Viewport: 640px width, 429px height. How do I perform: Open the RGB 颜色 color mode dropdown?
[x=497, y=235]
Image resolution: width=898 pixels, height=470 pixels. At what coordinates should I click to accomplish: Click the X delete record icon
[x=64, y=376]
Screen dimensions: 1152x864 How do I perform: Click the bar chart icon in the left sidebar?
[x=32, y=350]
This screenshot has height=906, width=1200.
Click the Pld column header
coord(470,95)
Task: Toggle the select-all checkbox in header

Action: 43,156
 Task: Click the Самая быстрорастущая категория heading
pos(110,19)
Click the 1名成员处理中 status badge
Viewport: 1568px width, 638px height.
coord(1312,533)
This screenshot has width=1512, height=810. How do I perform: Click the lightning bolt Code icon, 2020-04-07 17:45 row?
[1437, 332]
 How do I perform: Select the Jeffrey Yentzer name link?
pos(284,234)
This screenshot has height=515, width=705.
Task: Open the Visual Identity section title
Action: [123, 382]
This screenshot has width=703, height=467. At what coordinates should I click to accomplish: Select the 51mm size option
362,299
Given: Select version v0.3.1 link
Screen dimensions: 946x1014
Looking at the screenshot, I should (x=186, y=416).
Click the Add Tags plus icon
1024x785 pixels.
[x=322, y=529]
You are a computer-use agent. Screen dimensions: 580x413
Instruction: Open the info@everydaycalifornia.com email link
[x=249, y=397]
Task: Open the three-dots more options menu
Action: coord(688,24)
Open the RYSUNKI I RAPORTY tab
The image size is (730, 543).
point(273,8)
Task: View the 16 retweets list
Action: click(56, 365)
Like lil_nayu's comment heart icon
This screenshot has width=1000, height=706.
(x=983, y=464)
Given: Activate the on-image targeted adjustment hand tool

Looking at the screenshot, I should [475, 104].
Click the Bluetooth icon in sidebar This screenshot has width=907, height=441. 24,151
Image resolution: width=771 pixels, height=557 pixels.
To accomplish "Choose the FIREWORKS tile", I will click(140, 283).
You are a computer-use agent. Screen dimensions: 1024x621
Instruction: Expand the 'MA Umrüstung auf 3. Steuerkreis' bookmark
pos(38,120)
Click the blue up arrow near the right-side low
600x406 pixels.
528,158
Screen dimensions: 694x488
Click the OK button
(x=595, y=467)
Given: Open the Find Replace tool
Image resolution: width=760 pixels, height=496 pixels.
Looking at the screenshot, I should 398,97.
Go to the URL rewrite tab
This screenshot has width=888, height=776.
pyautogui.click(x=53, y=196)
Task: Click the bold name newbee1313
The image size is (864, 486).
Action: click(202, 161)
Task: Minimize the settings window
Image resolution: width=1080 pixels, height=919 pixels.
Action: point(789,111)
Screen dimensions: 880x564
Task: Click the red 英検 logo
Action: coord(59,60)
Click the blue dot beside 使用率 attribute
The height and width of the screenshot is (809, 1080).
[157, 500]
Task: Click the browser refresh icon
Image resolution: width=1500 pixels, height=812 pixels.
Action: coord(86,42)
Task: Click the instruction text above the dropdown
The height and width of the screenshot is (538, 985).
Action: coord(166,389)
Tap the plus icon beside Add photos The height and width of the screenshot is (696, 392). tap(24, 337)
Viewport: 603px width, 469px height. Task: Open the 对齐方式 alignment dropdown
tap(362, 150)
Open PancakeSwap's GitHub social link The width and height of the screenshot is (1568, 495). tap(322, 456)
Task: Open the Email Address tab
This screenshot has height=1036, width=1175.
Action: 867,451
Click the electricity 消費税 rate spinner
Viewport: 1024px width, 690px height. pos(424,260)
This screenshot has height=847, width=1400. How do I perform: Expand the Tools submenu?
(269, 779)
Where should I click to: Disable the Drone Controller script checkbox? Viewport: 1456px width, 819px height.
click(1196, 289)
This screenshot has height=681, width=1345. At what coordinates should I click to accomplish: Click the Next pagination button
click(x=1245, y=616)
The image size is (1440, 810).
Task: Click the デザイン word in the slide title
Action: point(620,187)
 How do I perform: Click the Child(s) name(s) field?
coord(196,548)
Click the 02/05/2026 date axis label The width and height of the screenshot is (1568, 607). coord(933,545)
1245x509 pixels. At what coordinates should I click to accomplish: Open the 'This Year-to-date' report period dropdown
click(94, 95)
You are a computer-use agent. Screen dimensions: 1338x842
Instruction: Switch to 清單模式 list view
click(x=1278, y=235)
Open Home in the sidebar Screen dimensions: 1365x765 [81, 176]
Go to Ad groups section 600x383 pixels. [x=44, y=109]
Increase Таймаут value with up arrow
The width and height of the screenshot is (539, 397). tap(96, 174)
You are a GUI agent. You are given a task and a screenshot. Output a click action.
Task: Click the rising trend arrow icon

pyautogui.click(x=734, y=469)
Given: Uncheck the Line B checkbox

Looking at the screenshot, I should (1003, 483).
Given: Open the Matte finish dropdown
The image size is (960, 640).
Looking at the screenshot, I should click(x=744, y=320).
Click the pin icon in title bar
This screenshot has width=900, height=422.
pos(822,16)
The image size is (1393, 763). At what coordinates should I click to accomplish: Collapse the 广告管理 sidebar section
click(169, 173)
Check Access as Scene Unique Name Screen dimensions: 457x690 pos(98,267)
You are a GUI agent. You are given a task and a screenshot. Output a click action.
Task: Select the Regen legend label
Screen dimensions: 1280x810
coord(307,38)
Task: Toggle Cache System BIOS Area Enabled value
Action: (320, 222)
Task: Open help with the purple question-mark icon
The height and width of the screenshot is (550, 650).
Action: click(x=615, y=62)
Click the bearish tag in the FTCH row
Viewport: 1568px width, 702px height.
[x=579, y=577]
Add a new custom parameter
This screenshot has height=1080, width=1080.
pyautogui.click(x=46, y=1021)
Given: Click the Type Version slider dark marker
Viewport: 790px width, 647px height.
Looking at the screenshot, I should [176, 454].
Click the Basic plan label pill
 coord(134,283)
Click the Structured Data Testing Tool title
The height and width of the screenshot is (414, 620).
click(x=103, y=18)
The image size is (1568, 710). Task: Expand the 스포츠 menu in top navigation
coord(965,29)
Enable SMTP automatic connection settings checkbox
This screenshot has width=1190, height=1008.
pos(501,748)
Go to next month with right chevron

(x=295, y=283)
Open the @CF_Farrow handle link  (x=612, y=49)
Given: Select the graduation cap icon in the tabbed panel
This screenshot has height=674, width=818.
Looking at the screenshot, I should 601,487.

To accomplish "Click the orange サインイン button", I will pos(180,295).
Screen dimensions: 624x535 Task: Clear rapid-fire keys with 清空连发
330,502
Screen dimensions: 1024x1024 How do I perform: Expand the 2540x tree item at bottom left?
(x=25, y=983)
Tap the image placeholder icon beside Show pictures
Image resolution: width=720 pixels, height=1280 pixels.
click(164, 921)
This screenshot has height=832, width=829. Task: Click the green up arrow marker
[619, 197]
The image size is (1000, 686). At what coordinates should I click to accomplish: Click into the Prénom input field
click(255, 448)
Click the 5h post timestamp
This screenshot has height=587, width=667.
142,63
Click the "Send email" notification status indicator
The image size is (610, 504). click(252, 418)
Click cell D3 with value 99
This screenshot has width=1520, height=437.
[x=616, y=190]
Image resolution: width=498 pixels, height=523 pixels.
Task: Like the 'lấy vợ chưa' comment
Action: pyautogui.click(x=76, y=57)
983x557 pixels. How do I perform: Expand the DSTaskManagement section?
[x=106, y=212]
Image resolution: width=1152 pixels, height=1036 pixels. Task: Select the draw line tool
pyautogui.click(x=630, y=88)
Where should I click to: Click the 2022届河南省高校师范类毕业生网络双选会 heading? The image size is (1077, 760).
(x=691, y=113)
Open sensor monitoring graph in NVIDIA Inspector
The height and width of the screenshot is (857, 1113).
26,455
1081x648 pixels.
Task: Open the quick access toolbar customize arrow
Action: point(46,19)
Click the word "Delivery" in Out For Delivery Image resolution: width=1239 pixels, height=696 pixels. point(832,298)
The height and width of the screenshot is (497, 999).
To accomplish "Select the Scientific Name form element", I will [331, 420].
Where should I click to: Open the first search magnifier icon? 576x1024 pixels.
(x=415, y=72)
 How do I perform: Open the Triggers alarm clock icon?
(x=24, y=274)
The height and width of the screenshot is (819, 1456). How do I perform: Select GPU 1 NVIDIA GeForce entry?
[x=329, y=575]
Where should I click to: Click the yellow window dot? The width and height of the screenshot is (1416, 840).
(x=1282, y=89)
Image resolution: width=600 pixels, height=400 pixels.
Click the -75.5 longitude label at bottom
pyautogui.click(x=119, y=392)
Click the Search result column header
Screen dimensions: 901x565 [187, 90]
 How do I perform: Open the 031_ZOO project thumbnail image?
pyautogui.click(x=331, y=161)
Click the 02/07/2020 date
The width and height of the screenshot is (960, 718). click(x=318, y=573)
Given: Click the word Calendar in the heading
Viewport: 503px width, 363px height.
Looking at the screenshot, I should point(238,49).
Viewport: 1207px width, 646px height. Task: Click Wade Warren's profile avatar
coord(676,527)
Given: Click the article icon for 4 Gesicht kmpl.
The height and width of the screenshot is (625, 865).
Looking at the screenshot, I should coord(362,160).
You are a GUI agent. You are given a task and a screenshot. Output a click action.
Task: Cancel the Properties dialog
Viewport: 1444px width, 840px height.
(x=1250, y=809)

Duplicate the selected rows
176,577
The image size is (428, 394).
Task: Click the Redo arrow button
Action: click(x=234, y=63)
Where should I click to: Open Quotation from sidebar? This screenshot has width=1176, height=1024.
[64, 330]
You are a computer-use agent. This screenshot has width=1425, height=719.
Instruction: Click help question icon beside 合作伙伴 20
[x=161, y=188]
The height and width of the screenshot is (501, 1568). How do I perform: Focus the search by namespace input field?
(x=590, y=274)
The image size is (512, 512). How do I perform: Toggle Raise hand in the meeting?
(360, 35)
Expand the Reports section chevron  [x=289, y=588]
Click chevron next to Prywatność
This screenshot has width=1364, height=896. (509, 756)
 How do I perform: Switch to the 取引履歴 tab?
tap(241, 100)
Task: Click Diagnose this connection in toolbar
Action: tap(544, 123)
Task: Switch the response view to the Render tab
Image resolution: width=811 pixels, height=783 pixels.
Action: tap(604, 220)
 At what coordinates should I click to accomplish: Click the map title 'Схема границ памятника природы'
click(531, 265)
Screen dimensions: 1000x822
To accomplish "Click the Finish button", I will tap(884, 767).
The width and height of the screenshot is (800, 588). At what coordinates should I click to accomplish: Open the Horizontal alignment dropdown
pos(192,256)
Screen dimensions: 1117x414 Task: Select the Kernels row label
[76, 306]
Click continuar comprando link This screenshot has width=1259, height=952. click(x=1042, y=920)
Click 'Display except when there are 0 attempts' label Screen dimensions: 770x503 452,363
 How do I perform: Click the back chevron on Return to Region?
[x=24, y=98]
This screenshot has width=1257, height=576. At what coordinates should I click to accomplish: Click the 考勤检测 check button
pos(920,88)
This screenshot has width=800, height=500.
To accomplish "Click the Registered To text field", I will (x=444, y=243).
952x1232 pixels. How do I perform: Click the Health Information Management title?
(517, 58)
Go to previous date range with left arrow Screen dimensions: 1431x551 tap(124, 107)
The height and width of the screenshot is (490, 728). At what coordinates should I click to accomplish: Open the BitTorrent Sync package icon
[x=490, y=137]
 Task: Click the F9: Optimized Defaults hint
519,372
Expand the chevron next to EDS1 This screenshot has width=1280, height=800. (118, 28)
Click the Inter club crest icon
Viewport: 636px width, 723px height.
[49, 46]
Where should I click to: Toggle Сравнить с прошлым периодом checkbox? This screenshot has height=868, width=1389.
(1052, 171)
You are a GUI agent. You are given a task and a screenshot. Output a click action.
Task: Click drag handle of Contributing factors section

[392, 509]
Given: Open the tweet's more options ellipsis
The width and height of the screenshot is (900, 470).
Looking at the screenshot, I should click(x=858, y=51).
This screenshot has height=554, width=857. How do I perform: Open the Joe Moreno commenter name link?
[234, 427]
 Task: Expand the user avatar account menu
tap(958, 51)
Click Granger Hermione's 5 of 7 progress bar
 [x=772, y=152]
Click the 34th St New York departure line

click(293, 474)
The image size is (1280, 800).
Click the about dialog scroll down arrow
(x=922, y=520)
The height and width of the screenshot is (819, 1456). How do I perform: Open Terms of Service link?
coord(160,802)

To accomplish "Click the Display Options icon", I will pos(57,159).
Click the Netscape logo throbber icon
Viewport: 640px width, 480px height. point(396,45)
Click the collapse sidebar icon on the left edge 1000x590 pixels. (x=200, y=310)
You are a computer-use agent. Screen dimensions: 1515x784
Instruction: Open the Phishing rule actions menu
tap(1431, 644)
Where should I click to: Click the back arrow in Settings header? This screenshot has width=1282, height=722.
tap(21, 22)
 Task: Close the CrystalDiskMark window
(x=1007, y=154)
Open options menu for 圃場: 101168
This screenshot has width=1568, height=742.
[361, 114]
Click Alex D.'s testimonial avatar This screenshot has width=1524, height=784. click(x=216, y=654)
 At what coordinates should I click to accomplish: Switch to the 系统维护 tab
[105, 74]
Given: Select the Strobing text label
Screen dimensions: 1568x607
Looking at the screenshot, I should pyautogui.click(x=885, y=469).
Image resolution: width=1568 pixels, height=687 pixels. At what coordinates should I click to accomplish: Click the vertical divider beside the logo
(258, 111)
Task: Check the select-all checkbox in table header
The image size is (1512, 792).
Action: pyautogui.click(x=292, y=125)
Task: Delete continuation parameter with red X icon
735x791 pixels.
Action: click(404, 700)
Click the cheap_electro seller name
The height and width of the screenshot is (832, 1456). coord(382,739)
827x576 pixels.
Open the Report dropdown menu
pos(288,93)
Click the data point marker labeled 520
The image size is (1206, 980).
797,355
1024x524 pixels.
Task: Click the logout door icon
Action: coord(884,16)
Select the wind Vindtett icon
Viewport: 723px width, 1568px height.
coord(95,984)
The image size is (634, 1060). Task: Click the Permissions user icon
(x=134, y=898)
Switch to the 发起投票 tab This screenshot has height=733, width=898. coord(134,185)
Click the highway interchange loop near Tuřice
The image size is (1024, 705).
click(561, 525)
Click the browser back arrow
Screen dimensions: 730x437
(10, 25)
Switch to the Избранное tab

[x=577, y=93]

* * * *

Copy each line of the listing that carries the string "browser".

Task: Click the browser refresh icon
Click the browser back arrow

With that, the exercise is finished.